Question-and-Answer Session
Operator
Thank you. Ladies and gentlemen if you would like to ask a question please press 7 on your telephone keypad. If you change your mind and wish to withdraw your question simply press 7 once again. You will be advised when to ask your question. Thank you.
Our first question comes from the line of Himanshu Patel with JP Morgan. Please go ahead.
Himanshu Patel – JP Morgan
Hi. I have two questions. On slide 15 I think you show RD&E expenses being a $10 million favorable on EBIT. I thought it was roughly flat year-over-year and it may be just a housekeeping issue but looking at the year ago RD&E expense it looked like it was about $112 million and this quarter and it looks like about $113 million.
Jan Carlson
Yeah. You are right but this is the offset for foreign exchange. So we have less the total impact of account to the EBIT of approximately $3 million here so this is adjusted for exchange rate. So you have the same favorable exchange rate in last year’s quarter as this year’s quarter.
[Not Identified]
You have the same but smaller effect on SG&A.

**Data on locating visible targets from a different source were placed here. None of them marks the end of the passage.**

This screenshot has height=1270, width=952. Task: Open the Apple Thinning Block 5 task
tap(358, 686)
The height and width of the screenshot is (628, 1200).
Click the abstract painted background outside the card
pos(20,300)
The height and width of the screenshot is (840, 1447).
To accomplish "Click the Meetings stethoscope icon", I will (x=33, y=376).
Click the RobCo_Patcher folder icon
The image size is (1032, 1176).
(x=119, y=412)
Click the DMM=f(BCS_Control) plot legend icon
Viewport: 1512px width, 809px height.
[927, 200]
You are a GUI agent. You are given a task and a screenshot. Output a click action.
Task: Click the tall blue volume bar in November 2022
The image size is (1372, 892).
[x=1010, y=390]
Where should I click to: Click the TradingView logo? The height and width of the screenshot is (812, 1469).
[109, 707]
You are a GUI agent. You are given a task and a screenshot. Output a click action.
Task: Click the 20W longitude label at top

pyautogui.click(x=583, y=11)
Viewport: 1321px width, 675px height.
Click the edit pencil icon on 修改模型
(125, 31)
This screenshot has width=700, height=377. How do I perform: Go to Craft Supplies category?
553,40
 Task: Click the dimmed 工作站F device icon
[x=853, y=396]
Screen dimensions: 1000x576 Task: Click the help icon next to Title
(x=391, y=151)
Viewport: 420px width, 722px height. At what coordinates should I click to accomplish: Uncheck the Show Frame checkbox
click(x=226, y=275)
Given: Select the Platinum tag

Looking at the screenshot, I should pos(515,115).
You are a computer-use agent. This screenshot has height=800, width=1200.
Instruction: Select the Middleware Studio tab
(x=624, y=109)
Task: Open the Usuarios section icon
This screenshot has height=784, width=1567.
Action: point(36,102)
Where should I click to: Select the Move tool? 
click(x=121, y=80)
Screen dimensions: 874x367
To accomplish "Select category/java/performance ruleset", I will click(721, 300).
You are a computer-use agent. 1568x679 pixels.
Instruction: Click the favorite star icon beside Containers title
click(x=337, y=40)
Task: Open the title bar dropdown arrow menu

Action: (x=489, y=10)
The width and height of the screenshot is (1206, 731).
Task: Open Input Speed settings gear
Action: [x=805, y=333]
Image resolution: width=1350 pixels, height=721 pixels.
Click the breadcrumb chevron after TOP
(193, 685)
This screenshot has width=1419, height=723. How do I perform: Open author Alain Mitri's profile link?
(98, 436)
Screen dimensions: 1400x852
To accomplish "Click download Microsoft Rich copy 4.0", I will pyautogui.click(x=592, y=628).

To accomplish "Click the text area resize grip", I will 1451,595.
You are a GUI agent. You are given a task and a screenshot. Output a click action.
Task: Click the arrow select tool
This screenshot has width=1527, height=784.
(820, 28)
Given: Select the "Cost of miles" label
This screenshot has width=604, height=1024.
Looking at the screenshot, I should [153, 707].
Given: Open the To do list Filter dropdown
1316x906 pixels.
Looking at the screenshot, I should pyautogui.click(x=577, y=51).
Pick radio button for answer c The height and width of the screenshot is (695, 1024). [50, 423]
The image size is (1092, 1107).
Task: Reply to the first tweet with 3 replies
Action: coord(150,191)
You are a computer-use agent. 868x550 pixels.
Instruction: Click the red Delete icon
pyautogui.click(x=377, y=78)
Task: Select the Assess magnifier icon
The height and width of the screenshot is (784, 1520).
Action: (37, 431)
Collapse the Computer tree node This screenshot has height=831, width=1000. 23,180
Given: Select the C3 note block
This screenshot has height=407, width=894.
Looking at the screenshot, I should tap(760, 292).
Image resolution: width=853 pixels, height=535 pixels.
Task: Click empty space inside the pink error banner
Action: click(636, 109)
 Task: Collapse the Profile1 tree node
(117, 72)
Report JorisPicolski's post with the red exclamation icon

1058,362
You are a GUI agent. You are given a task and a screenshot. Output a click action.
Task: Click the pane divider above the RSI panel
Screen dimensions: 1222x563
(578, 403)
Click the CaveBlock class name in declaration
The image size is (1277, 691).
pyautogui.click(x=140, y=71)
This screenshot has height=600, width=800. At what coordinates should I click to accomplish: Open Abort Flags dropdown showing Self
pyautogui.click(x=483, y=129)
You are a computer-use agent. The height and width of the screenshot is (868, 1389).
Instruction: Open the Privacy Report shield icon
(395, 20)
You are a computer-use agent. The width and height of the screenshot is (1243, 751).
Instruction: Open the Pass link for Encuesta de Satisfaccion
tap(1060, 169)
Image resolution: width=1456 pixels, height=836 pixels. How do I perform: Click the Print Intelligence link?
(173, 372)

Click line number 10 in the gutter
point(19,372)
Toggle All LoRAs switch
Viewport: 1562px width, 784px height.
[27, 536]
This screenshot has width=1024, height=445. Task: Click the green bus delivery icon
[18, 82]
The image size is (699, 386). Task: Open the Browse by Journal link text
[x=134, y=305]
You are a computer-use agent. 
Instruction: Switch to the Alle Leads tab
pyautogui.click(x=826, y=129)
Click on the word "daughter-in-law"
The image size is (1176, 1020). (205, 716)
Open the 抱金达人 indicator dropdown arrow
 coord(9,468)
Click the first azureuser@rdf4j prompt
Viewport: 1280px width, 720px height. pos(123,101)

Himanshu Patel – JP Morgan
Thank you. Second question?working capital performance was relatively benign this quarter. Is there something in the working capital performance this quarter you would call out as being particularly favorable or should we think of this as a normal performance for first quarter of the year?
[Not Identified]
I think we had targeted to stay below 10% of sales and we ended up with 9.5. So from that perspective we are well in line with the target. But as you know the cash flow and working capital could fluctuate within the quarters and in the first quarter last year we had a little bit weaker quarter but we don’t have anything in particular that should tell us this would be much weaker in the second quarter. It depends on [inaudible] of the sales in the quarter. If you have particular stronger sales at the end of the quarter or the beginning of the quarter. In this particular first quarter we had actually a bit stronger sales in January and February and a little bit weaker in March. That is [far to the explanation].
[Not Identified]
I think in general we could say we have increased effort in managing the working capital and we have communicated that through the earnings calls. That is what you are seeing here as to what an effect of that. We are putting even more focus on accounts payables, receivables, inventory, etc. on the daily activities. Having said that it is not impossible that in some quarter it could bounce back up above the 10%.